Sit or lie down on the floor and place a small ball, such as a tennis ball or golf ball under your calf.

Now, bend at your ankle up and down. Next move your calf up and down over the ball.

Ankle Dorsiflexion: self-mobilization

Stand with your foot approximately 3 to 5 inches from the wall. Lean forward, moving your knee towards the wall. You should feel a stretch or slight strain in the ankle as your knee moves to the wall.

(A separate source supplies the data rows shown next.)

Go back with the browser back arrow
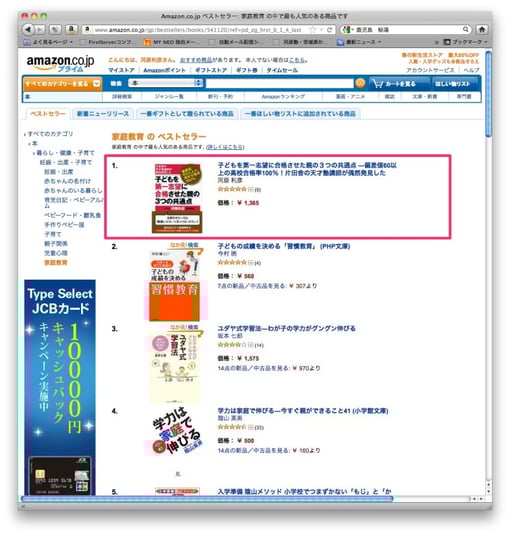This screenshot has width=510, height=535. 28,30
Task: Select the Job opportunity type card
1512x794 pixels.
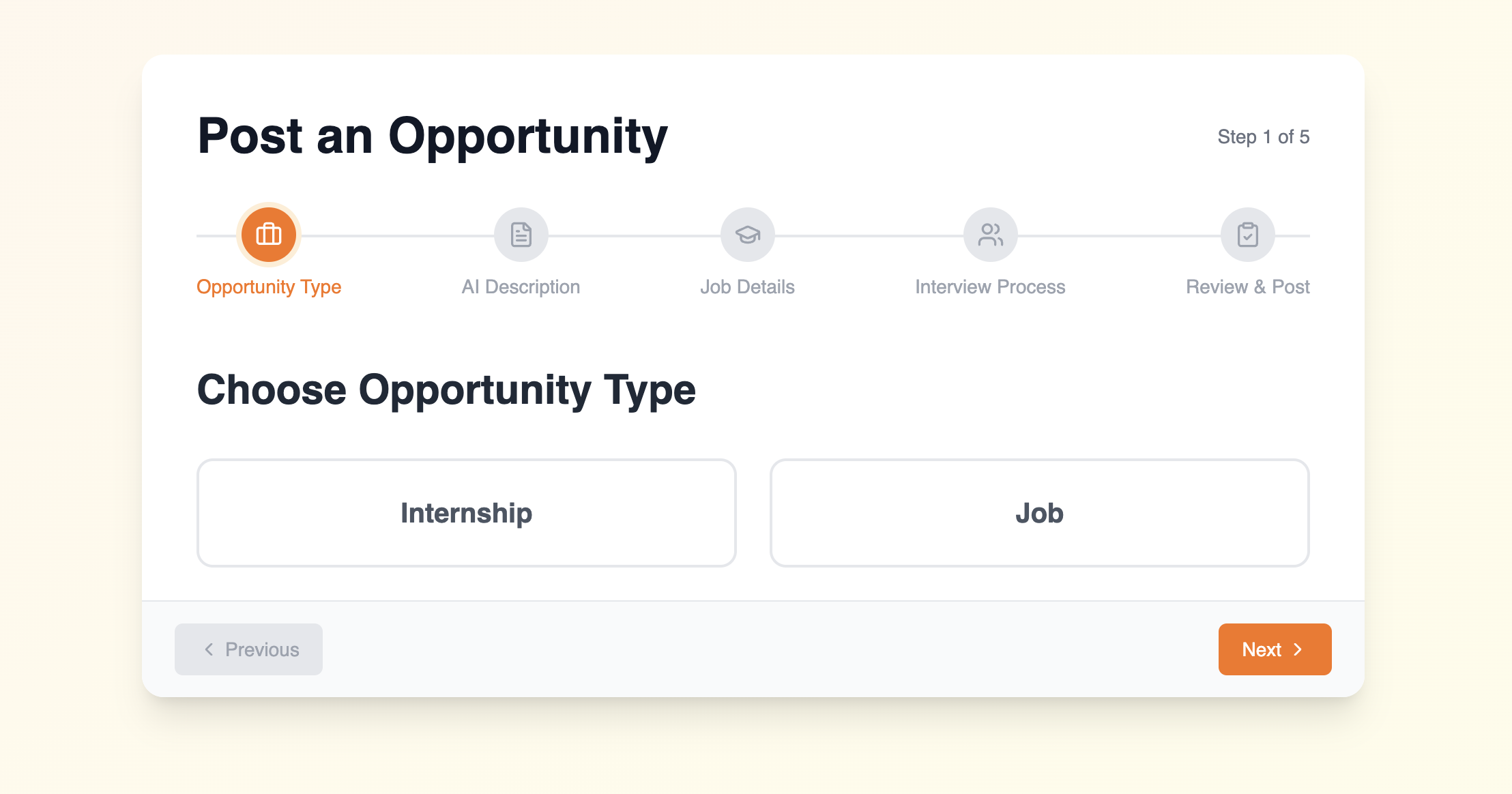Action: pos(1039,513)
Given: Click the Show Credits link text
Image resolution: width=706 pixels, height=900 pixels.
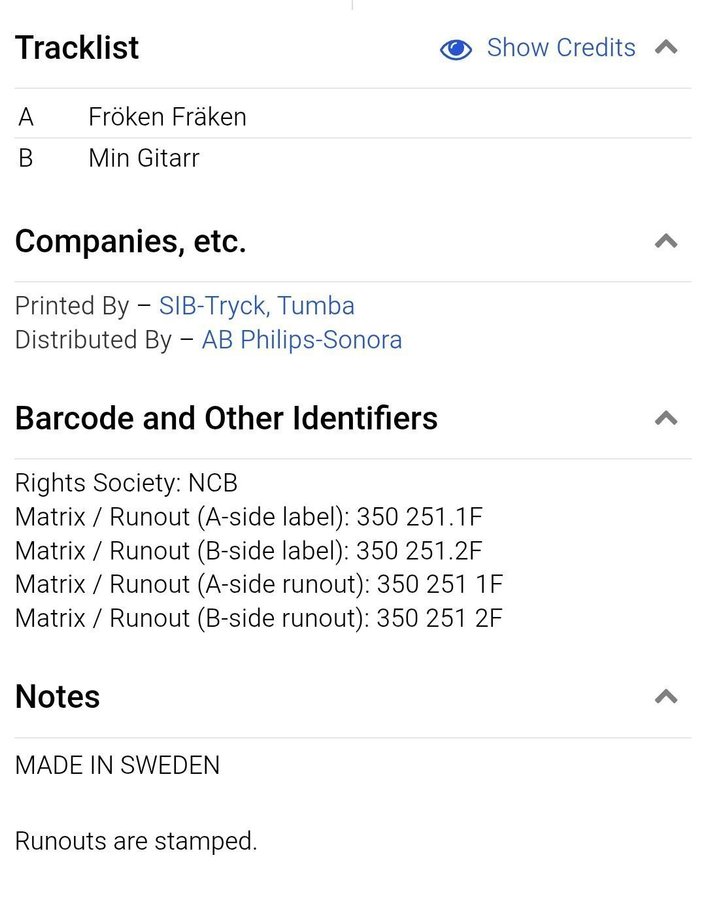Looking at the screenshot, I should pos(561,48).
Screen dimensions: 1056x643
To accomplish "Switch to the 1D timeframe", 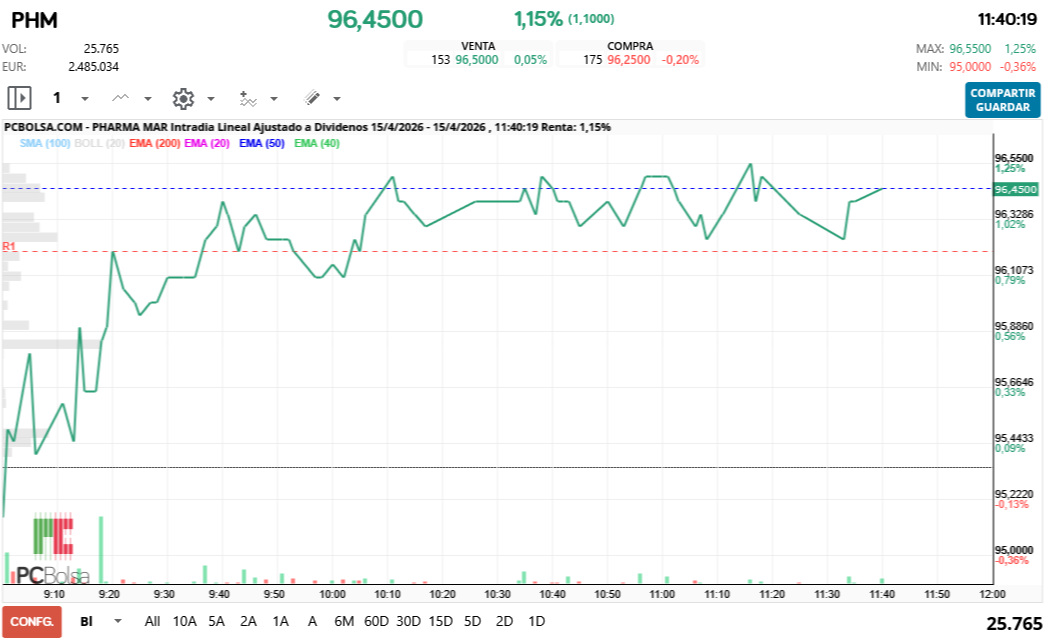I will click(x=535, y=621).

Ankle Dorsiflexion Self-Mobilization

Tie a band or belt around a stable object. Place one foot into the band and position yourself facing away from the object with the loop of the band in the front of the ankle crease. Get into a half-kneeling position and create tension in the band. With the foot placed firmly on the ground drive the knee forward out over the foot.

MTP Self Mobilization

Stabilize midfoot with right hand and use left hand to pull toe down as far as you can and push toe up as far as you can. Make sure you are bending at the large knuckle of the big toe (not at the smaller knuckle that is closer to the toe nail).

Great Toe Distraction with Extension

Take a firm grasp of your great toe and pull it straight away from your foot. While keeping this pull, bring your toe up toward your knee. Maintain the pull and return the toe back to neutral.